OBJETIVO.
Copia las entradas desde la línea que contiene "click on FILTERN." hasta la línea que contiene "center [908, 1060].", ambas incluidas, cambiando "coordinate pair" por "pair of numbers" y sin tocar nada más.

▶

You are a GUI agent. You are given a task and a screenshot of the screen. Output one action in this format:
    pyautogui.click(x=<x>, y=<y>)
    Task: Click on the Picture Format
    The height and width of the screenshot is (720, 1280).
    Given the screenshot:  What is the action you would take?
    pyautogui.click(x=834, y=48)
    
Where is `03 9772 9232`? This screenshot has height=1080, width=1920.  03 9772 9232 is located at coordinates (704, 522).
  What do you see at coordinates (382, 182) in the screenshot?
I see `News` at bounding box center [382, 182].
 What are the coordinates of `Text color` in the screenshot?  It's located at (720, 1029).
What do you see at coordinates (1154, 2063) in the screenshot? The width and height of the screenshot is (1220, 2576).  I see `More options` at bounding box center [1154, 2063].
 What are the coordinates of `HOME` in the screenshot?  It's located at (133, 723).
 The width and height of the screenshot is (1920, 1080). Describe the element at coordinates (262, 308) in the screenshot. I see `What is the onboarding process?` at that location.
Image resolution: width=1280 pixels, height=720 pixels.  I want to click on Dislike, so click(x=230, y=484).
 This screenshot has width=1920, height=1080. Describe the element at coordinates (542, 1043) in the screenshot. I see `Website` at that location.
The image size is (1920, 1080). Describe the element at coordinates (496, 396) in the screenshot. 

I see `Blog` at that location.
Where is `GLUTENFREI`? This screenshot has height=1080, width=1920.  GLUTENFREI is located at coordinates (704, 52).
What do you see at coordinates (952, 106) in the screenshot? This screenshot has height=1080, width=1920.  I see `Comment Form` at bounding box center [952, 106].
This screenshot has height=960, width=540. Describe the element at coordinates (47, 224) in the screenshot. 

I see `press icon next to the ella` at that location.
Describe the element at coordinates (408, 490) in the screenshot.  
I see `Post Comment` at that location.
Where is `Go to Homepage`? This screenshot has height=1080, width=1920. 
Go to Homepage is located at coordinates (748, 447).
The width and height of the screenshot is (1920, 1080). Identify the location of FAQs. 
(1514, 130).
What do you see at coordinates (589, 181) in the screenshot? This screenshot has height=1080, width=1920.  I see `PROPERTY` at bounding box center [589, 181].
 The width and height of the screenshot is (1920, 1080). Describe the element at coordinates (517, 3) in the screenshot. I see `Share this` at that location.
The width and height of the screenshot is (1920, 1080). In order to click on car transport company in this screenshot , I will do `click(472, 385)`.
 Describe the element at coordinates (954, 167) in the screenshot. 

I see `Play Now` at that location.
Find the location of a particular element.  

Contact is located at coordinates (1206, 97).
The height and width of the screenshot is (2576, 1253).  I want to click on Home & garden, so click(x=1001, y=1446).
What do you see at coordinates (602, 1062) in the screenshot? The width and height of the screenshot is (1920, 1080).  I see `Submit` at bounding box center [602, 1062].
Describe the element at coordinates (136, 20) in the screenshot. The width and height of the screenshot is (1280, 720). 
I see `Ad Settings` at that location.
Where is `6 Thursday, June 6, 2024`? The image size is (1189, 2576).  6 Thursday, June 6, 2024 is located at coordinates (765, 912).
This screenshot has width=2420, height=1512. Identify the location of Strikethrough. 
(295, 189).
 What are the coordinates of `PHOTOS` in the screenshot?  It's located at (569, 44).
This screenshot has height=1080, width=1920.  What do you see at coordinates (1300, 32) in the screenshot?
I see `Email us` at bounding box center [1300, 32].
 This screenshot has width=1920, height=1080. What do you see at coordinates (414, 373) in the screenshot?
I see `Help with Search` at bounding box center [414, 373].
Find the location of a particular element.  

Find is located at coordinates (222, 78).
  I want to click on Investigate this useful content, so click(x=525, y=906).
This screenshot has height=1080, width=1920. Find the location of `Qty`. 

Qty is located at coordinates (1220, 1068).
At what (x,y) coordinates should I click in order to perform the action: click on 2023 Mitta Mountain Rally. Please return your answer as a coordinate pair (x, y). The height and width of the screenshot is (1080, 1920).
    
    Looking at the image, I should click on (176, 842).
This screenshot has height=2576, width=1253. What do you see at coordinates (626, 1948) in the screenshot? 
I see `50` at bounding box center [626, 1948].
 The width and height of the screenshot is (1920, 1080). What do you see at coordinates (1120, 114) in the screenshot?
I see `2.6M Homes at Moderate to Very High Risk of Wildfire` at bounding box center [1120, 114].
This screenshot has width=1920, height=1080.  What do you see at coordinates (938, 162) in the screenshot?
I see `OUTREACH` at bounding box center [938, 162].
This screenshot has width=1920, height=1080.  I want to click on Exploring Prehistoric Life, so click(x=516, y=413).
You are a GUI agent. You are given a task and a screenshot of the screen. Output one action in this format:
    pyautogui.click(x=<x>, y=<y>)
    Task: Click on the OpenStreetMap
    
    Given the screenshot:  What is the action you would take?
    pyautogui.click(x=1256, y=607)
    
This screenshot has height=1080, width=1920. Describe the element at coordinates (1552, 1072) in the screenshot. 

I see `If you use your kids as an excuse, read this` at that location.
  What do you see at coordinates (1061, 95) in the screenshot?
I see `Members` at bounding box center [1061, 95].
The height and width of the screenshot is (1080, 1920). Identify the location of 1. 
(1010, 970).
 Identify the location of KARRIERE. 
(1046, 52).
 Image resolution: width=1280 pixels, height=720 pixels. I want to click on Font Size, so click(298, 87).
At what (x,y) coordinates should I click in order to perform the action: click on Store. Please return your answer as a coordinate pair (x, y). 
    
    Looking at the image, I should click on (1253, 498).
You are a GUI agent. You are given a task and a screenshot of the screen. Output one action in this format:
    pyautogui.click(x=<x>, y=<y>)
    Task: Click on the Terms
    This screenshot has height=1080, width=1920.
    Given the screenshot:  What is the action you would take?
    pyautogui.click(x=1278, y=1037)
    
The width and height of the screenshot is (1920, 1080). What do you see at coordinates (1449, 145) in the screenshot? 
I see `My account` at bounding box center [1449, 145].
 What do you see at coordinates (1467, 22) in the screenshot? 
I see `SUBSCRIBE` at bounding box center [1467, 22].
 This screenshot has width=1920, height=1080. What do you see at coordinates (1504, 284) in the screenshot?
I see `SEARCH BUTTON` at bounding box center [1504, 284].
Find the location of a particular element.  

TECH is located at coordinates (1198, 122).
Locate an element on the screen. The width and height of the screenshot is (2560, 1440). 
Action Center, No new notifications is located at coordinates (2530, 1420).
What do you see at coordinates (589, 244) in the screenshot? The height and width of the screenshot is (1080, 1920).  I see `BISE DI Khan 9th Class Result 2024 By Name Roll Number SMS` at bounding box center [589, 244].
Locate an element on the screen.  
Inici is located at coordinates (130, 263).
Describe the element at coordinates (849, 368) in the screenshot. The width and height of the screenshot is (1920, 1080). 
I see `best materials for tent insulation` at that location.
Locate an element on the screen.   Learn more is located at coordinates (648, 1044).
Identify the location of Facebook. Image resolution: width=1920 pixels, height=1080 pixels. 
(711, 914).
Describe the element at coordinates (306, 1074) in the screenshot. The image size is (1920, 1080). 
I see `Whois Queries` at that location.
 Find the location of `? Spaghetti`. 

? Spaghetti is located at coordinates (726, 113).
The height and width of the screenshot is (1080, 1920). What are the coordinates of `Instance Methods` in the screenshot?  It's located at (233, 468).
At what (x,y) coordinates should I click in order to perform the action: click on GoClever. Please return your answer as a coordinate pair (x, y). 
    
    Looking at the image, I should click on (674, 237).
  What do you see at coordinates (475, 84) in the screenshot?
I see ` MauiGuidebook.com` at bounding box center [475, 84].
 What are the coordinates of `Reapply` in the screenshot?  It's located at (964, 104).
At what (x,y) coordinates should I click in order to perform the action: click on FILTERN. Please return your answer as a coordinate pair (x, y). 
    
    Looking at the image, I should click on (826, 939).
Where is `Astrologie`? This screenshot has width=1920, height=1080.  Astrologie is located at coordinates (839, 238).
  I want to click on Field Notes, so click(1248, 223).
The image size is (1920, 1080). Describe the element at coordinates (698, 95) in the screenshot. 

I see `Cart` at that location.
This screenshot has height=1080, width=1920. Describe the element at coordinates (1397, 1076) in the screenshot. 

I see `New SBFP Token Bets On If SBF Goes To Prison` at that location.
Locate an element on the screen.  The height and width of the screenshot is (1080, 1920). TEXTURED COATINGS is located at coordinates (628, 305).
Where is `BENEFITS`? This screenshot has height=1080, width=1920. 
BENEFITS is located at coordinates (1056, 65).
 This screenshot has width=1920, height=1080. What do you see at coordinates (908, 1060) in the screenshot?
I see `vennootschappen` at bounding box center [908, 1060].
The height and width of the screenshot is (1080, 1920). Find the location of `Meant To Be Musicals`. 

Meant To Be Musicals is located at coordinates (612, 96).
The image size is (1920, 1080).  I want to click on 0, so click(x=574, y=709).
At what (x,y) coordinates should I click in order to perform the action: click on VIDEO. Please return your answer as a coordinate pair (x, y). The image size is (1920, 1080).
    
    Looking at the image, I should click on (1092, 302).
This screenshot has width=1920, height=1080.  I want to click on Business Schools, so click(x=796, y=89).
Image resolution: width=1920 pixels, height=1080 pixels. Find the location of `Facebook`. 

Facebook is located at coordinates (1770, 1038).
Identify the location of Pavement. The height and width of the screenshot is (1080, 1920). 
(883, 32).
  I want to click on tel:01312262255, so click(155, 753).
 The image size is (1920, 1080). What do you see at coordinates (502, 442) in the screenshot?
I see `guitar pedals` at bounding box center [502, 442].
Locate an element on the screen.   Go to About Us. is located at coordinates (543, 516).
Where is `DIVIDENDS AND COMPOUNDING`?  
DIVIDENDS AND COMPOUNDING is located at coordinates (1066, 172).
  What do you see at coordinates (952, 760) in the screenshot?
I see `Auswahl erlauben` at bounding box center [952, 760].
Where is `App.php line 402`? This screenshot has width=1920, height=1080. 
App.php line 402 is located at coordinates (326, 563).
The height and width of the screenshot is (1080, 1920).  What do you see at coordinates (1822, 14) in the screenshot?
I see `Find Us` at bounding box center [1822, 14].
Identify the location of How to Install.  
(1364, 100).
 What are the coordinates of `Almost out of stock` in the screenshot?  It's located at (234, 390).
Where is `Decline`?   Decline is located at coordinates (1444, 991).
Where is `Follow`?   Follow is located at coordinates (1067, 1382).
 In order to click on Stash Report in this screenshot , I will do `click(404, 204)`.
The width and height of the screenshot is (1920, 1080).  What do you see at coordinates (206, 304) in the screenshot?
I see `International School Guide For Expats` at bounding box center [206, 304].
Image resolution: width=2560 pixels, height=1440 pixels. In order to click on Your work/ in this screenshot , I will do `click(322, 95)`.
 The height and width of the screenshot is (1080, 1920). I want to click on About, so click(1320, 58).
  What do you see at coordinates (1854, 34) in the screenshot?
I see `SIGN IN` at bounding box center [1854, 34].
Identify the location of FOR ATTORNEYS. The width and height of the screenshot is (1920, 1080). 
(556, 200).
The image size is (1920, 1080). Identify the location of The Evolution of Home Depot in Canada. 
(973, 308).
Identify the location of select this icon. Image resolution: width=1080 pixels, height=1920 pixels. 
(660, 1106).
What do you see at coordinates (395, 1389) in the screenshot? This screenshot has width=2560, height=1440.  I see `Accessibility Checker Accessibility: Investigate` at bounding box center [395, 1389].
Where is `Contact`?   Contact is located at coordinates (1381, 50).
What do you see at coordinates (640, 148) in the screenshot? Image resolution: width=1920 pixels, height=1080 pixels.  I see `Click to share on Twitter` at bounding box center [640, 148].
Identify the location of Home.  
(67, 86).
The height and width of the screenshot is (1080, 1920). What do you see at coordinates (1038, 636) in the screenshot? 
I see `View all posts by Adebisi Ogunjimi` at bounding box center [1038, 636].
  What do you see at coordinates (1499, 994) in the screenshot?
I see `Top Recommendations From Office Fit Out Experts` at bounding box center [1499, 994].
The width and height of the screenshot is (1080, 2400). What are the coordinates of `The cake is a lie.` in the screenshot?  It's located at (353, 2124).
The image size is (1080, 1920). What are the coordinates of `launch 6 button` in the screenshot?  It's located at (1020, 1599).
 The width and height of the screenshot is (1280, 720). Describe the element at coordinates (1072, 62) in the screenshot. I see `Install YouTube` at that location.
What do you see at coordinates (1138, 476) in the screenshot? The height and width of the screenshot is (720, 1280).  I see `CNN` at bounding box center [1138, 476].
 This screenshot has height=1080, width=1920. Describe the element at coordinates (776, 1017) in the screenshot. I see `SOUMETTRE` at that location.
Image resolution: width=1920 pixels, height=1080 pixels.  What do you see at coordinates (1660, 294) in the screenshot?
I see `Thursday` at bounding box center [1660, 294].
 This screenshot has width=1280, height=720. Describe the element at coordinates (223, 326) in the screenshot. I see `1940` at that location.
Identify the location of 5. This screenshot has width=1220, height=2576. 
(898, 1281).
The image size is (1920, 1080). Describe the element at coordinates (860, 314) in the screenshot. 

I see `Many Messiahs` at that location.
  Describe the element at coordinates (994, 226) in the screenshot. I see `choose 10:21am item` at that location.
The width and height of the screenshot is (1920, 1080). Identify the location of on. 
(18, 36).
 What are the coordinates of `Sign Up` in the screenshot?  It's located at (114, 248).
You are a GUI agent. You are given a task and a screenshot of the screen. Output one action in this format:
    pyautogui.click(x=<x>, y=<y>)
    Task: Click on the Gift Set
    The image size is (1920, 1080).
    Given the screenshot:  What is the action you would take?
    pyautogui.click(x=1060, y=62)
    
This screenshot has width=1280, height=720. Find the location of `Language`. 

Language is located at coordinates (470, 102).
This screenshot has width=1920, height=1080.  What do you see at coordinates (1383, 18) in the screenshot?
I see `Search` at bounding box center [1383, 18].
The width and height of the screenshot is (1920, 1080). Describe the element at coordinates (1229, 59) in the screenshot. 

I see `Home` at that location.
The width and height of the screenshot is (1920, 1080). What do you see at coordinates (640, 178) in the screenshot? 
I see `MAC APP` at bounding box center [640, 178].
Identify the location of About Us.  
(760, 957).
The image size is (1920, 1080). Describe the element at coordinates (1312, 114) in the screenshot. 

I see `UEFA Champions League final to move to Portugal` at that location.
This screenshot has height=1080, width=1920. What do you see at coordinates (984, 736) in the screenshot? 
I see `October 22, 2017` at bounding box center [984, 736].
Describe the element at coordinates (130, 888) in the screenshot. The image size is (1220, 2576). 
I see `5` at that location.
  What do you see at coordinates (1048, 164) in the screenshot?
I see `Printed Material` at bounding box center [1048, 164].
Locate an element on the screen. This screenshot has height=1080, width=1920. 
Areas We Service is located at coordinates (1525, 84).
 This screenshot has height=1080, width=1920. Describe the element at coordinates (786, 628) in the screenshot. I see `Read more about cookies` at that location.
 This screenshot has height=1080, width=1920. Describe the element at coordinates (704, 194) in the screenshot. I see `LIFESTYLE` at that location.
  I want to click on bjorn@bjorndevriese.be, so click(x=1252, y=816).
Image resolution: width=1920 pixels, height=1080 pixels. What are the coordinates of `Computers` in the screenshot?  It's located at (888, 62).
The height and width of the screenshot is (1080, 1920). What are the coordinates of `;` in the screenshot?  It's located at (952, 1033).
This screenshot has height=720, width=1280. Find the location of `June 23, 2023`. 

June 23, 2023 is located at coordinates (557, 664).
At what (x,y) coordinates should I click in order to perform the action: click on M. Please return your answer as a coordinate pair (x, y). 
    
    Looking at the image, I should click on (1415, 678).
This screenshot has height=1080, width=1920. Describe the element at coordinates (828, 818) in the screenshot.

◀

SOLUCIÓN.
At what (x,y) coordinates should I click in order to perform the action: click on FILTERN. Please return your answer as a pair of numbers (x, y). 
    
    Looking at the image, I should click on (826, 939).
Where is `Astrologie`? This screenshot has width=1920, height=1080.  Astrologie is located at coordinates (839, 238).
  I want to click on Field Notes, so click(1248, 223).
The image size is (1920, 1080). Describe the element at coordinates (698, 95) in the screenshot. 

I see `Cart` at that location.
This screenshot has height=1080, width=1920. Describe the element at coordinates (1397, 1076) in the screenshot. 

I see `New SBFP Token Bets On If SBF Goes To Prison` at that location.
Locate an element on the screen.  The height and width of the screenshot is (1080, 1920). TEXTURED COATINGS is located at coordinates (628, 305).
Where is `BENEFITS`? This screenshot has height=1080, width=1920. 
BENEFITS is located at coordinates (1056, 65).
 This screenshot has width=1920, height=1080. What do you see at coordinates (908, 1060) in the screenshot?
I see `vennootschappen` at bounding box center [908, 1060].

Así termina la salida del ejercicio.